Microsoft collects and stores personal data about the behavior of individual users of its enterprise offerings on a large scale, without any public documentation — according to a new report by Privacy Company.
The data protection impact assessment (DPIA) was commissioned by the Dutch government to guide its institutions — which includes 300,000 workstations in ministries, the judiciary, the police, tax authorities, etc. — in their dealings with Microsoft‘s enterprise software.
In a blog post discussing the findings of the report, Privacy Company clearly states that the results of the DPIA on Microsoft Office ProPlus for enterprises are alarming.
Microsoft systematically collects data on a large scale about the individual use of Word, Excel, PowerPoint and Outlook. Covertly, without informing people.

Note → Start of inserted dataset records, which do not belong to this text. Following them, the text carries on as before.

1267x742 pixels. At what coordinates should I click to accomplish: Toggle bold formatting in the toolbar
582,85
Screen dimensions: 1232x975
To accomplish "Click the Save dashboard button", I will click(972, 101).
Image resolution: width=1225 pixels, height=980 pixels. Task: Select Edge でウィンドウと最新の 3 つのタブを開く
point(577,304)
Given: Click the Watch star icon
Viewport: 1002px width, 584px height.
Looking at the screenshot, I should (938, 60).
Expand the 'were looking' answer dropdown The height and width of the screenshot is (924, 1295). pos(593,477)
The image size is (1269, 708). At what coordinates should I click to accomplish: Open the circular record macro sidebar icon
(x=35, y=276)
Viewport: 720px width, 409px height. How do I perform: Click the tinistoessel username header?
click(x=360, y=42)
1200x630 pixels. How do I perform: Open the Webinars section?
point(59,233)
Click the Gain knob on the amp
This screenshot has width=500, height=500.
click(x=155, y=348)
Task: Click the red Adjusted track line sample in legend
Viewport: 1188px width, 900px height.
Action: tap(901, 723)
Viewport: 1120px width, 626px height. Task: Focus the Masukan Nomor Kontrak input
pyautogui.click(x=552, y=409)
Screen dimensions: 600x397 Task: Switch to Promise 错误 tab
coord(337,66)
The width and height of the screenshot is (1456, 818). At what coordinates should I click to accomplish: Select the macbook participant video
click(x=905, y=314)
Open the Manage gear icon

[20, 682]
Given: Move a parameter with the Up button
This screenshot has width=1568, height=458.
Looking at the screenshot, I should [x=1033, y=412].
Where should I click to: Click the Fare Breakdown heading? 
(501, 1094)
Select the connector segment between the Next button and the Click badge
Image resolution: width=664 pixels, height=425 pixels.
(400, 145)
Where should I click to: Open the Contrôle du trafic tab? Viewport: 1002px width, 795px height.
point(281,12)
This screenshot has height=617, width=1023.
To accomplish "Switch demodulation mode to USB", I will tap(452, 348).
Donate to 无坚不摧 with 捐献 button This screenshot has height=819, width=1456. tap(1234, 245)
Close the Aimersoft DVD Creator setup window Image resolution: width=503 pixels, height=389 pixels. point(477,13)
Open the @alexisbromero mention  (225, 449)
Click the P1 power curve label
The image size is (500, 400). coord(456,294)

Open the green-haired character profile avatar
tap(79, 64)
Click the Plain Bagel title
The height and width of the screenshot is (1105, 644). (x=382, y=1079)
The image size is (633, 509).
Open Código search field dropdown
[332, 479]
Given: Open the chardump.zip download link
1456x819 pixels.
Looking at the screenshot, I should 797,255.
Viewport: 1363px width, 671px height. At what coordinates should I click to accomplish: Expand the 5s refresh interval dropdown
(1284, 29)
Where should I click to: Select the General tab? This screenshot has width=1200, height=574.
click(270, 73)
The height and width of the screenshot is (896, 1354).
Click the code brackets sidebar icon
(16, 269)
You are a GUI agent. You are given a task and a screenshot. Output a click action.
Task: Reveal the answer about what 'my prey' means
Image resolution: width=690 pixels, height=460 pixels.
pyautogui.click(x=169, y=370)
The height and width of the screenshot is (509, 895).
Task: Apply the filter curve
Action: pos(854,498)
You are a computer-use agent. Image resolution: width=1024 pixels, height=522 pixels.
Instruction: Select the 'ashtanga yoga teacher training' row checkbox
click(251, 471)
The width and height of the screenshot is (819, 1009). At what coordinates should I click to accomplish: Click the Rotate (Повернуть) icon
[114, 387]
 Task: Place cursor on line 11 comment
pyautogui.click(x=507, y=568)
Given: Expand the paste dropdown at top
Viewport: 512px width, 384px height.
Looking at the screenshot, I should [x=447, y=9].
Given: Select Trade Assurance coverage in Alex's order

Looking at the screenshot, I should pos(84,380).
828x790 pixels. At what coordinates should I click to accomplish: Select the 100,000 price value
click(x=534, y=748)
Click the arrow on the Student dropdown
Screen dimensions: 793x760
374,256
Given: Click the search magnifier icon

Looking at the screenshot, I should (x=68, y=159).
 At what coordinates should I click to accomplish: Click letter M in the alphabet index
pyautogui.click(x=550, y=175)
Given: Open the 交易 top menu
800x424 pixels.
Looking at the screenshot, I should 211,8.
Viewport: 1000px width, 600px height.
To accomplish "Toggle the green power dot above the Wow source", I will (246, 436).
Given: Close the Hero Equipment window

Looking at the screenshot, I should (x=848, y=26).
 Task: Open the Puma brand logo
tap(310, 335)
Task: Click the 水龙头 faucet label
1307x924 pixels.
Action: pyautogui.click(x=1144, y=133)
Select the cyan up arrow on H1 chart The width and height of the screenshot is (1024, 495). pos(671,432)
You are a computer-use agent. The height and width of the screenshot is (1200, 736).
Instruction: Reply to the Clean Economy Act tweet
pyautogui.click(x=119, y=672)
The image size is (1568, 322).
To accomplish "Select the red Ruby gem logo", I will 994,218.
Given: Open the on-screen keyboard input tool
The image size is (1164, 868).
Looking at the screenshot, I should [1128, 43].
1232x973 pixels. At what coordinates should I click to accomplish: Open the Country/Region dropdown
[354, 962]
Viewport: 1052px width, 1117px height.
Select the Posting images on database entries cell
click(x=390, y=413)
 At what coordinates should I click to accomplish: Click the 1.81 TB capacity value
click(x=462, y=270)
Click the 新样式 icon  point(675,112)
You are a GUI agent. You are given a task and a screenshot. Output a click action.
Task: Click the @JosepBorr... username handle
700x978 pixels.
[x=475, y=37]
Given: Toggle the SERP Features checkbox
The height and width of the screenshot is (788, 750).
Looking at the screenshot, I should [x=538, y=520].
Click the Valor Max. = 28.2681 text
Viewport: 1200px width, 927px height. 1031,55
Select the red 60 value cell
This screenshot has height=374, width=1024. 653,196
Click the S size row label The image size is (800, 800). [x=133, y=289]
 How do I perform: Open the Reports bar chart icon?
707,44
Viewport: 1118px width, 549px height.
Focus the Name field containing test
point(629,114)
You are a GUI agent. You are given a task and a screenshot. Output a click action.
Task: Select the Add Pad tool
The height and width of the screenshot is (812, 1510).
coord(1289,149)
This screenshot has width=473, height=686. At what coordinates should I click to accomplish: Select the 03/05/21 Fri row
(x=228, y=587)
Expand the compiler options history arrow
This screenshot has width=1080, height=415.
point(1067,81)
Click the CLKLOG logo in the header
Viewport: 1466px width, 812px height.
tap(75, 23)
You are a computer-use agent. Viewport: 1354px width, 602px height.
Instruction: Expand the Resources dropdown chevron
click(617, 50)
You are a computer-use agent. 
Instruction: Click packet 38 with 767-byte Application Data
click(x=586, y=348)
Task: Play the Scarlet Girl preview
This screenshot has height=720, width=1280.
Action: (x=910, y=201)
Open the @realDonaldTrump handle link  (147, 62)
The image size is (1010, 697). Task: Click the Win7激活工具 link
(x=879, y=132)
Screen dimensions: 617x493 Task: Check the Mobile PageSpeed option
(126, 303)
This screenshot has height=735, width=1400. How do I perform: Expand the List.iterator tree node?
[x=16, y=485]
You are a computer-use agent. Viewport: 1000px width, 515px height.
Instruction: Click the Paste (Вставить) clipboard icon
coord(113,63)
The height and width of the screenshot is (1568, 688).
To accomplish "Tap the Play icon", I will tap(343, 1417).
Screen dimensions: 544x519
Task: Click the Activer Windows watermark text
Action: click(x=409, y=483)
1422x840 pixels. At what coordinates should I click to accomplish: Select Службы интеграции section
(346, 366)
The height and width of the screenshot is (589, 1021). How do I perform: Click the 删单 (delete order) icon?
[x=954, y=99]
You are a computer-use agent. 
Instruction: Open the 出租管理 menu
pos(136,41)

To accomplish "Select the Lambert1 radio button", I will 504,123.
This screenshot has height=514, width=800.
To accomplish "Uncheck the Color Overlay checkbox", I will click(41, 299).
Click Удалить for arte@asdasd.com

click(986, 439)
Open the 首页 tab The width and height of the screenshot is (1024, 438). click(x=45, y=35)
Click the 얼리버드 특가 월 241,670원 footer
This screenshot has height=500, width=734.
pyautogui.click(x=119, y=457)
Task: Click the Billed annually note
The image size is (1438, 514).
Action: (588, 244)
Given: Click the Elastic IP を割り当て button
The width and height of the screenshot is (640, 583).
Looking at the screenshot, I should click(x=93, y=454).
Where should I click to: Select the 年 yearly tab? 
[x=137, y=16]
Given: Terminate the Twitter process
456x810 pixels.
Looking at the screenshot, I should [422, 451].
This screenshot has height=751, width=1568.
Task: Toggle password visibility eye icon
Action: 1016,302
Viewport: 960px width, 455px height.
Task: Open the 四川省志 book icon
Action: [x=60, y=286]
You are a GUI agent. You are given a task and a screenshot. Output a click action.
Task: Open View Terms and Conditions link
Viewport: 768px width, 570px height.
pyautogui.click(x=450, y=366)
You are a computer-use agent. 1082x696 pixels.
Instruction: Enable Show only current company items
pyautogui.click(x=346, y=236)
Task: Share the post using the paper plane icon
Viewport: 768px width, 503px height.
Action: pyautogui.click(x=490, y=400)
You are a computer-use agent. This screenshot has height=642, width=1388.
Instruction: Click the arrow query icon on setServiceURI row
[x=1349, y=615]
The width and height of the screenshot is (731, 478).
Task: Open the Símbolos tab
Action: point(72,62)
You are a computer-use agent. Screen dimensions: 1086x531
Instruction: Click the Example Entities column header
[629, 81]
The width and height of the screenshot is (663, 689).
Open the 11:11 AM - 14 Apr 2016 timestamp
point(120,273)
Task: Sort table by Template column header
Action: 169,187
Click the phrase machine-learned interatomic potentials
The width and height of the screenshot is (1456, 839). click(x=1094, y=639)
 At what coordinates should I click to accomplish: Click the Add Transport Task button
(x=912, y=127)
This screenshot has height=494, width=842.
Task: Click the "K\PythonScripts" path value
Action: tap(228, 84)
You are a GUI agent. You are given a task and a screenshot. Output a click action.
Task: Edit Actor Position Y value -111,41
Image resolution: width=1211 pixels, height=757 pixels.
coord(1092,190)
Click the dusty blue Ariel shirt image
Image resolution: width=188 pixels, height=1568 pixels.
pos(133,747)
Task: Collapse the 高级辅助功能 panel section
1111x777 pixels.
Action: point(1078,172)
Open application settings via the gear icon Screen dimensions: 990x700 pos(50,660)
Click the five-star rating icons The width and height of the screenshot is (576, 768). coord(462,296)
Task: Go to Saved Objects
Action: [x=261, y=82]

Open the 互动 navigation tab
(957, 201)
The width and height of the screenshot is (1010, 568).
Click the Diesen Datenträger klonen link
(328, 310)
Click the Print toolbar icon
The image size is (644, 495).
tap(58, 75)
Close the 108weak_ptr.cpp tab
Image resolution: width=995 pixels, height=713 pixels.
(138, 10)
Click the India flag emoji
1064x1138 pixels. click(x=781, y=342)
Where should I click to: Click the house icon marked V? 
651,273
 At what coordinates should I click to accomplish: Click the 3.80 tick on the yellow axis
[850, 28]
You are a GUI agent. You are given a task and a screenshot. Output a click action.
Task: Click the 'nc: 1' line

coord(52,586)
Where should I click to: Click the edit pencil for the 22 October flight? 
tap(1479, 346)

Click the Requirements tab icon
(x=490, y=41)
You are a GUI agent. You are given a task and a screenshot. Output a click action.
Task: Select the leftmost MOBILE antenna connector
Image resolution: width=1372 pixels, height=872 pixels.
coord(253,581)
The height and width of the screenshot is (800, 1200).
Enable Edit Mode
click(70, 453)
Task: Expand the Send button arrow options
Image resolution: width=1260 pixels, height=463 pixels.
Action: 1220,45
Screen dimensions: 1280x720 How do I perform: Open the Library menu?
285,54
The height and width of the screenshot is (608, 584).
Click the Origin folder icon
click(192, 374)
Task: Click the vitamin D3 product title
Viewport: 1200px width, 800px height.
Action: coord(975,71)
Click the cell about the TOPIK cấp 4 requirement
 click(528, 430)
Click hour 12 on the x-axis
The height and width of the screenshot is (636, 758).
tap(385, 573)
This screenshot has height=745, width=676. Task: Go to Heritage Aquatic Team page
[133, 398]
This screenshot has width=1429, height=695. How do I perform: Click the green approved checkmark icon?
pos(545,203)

Microsoft does not offer any choice with regard to the amount of data, or possibility to switch off the collection, or ability to see what data are collected, because the data stream is encoded.
Similar to the practice in Windows 10, Microsoft has included separate software in the Office software that regularly sends telemetry data to its own servers in the United States.
Basically, Microsoft gathers a ton of data on employees using the company’s software, without letting them know, and doesn’t provide the option to opt out.
One of the biggest concerns of the report is Microsoft‘s use of the telemetry data, as Microsoft is pushing more and more services off premise. Up until now, Dutch governmental institutions have stored their content data locally, in their own data centers. But this is set to change.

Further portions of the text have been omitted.